Looming Prospect for Hong Kong Exports
With the cyclical slowdown of the world economy and the escalating trade tensions between China and the US, HKTDC Research has revised its 2019 Hong Kong’s export performance forecast downward from 5% to 2%. This revision takes into account the latest HKTDC Export Index survey, which indicated that half the surveyed exporters expected their level of sales to be affected over the coming months. It also showed that 55% of exporters were worried about the negative impacts of the China-US trade dispute, indicating that this friction will remain a major threat to Hong Kong’s export performance over the near term.
Among the major industries, the electronics sector, which accounts for two-thirds of Hong Kong’s total exports, saw its growth momentum slow in the first four months of 2019. An on-site survey conducted during the 2019 Hong Kong Electronics Fair (Spring Edition), however, indicated a less-distressed sentiment in the sector, while indicating that traders should focus on products compatible with smart home applications in order to minimise any negative impact.
The outlook of clothing exports remains gloomy. The continuous relocation of production facilities to the South and South-east Asian countries and the further increases of the operating costs in mainland China, are all set to create a tough environment for Hong Kong’s clothing exports.
Hong Kong’s toy exports have evidently also lost momentum and may continue on a downward trend for the rest of the year. In terms of hardware, no new video game console models are expected on the market over the near-term. As for software, the rise of cloud-based gaming systems could result in a fall in the number of video games purchased. In fact, Hong Kong’s export statistics may not fully record Hong Kong’s toys business, as it mostly takes the form of offshore trade, with many shipments bypassing Hong Kong.
Exports of watches and clocks are expected to remain relatively stable over the course of the year. Underpinned by the growing demand for wearable tech in many overseas markets, smartwatches will remain the key growth engine for Hong Kong’s watch exports. In another development, the emergence of hybrid watches, which have some of the basic functions of smartwatches while also retaining a degree of classic craftsmanship, will induce demand for well-designed artisan-crafted timepieces in the market overall.
The slowdown of global economic growth is likely to weigh on Hong Kong’s jewellery exports.
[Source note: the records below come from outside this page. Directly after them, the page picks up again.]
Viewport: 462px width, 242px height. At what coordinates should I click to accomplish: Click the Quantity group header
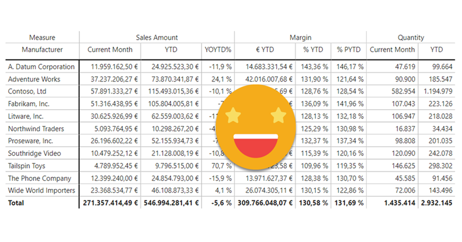410,37
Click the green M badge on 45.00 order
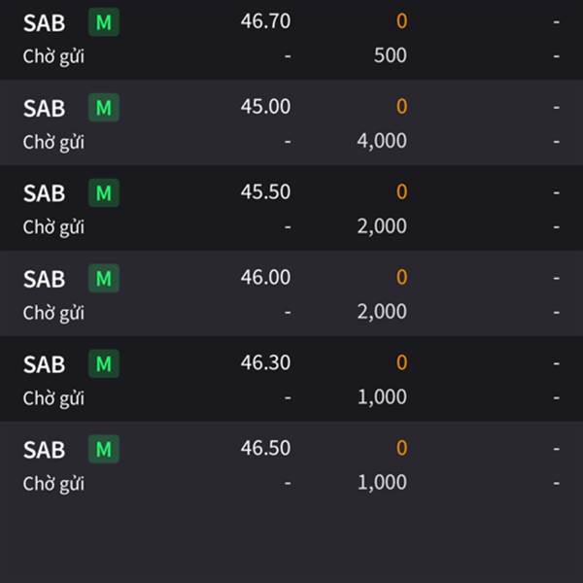This screenshot has height=583, width=583. (x=104, y=108)
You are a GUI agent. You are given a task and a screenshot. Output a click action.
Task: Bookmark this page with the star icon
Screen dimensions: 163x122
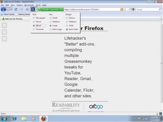pos(125,10)
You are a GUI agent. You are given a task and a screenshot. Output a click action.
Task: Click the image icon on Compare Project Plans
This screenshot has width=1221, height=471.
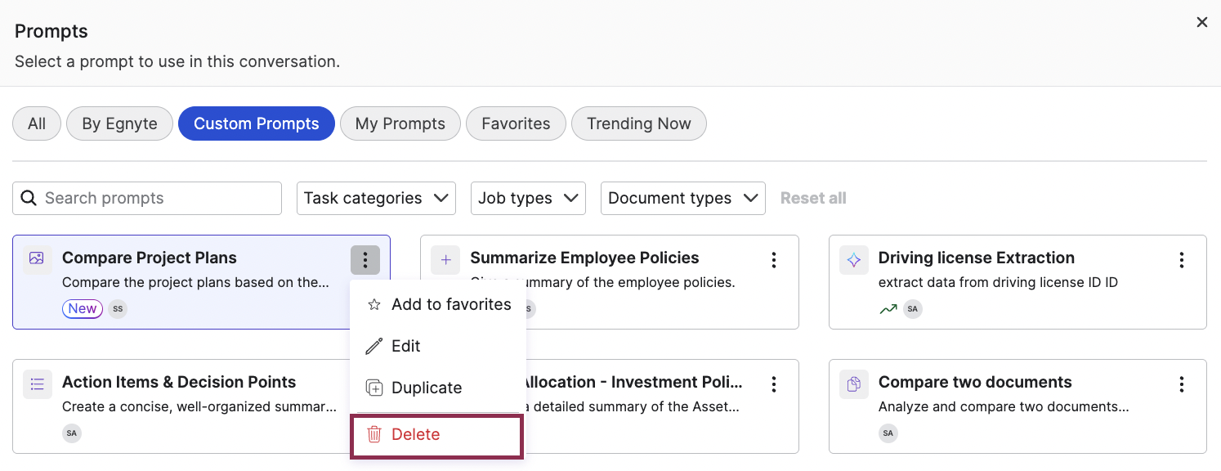click(37, 258)
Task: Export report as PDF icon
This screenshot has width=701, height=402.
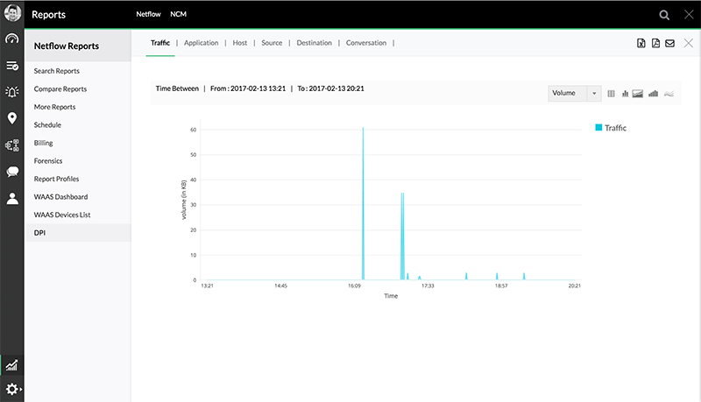Action: pos(655,43)
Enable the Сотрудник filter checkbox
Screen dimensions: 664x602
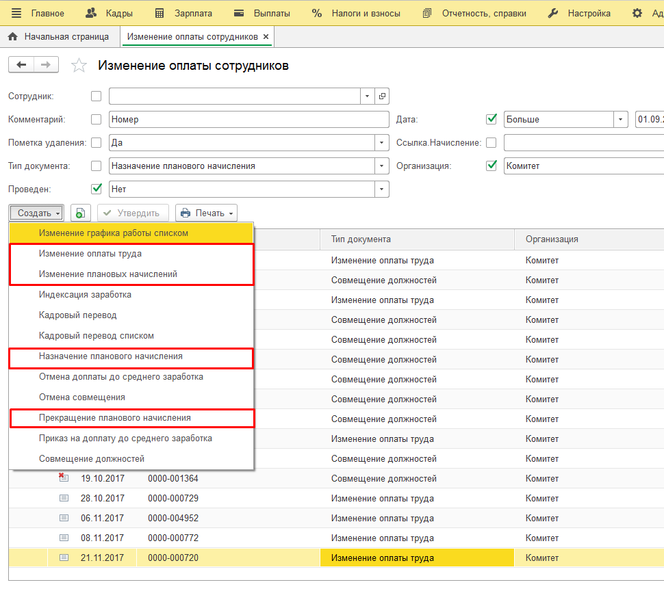[x=96, y=96]
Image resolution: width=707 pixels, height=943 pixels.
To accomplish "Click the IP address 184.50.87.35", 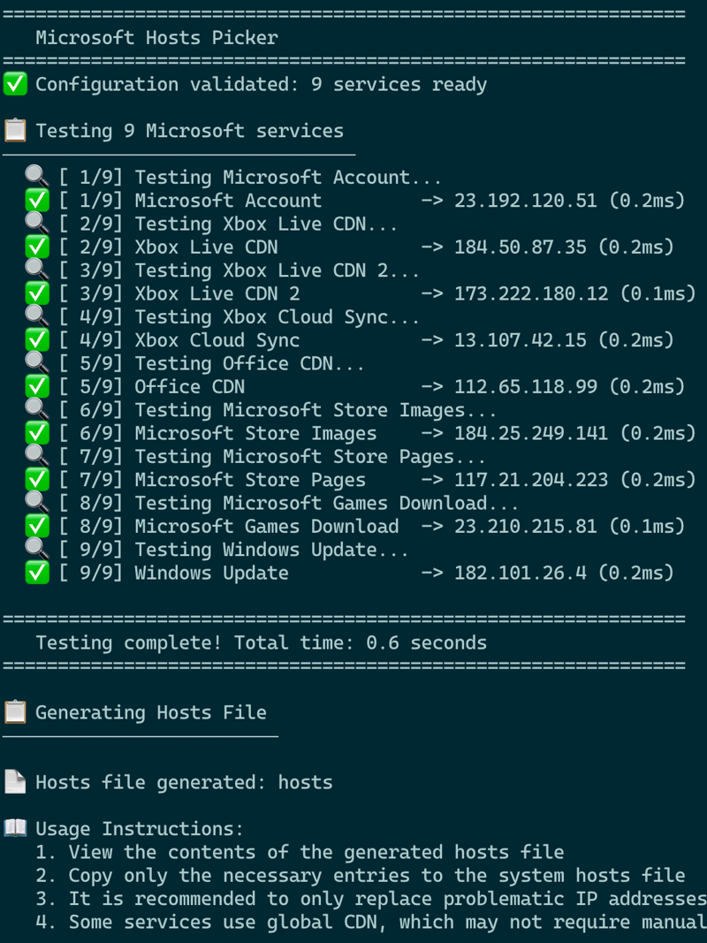I will pos(521,247).
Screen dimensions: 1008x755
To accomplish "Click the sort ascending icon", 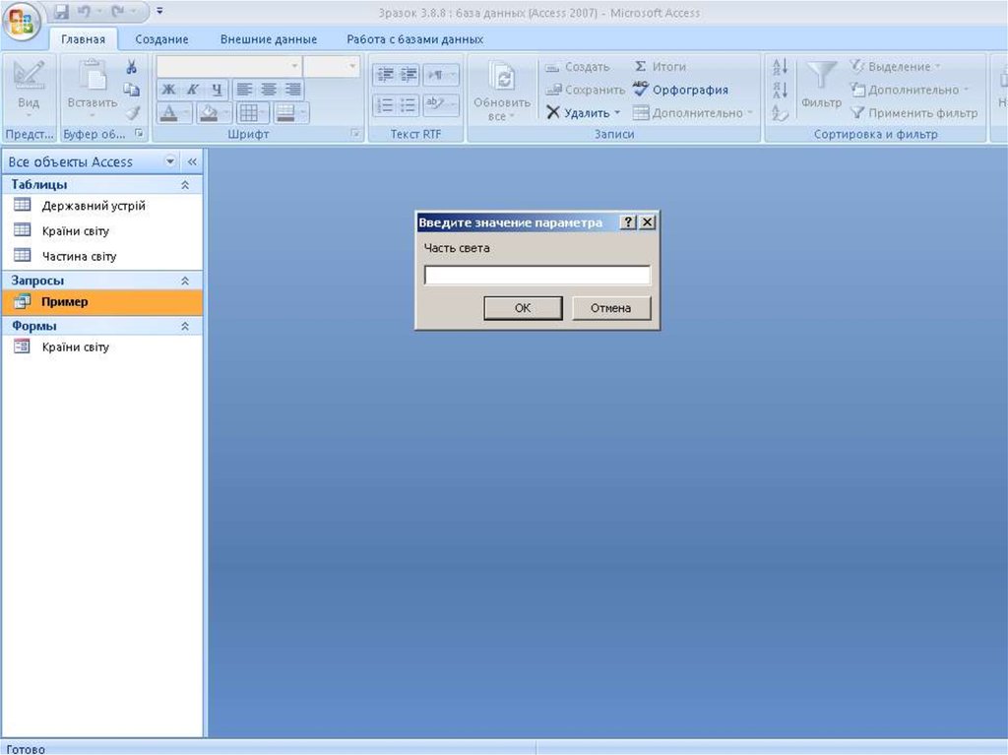I will click(x=780, y=67).
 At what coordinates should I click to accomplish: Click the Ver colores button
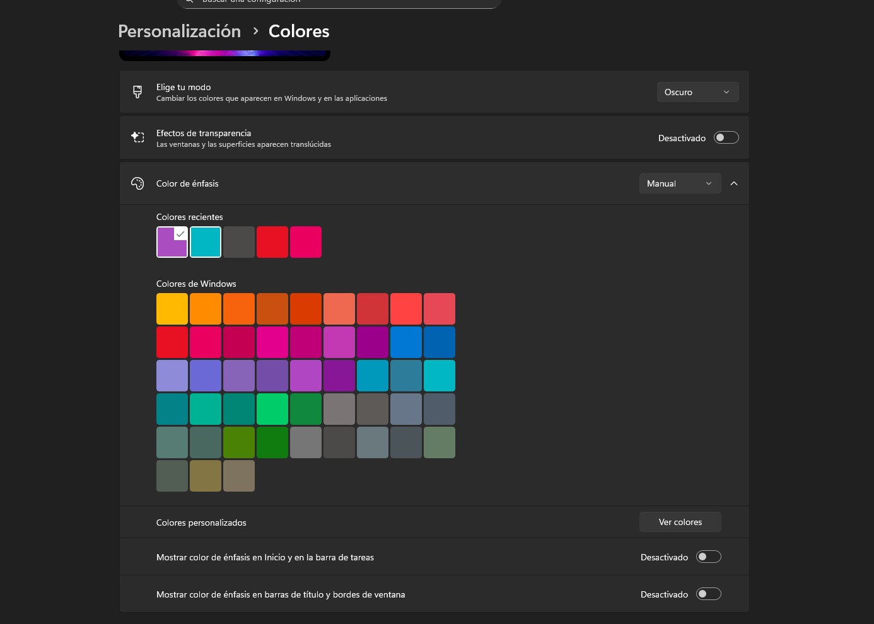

According to an onsite survey at the 2019 Hong Kong International Jewellery Show and 2019 Hong Kong International Diamond, Gem and Pearl Show, in view of raw materials price fluctuation and increasing operating costs, traders have a generally cautious outlook on their prospects over the next 12 months. Looking ahead, karat gold will remain the most popular precious metal item, with white gold and, to a lesser degree, rose gold making something of a comeback.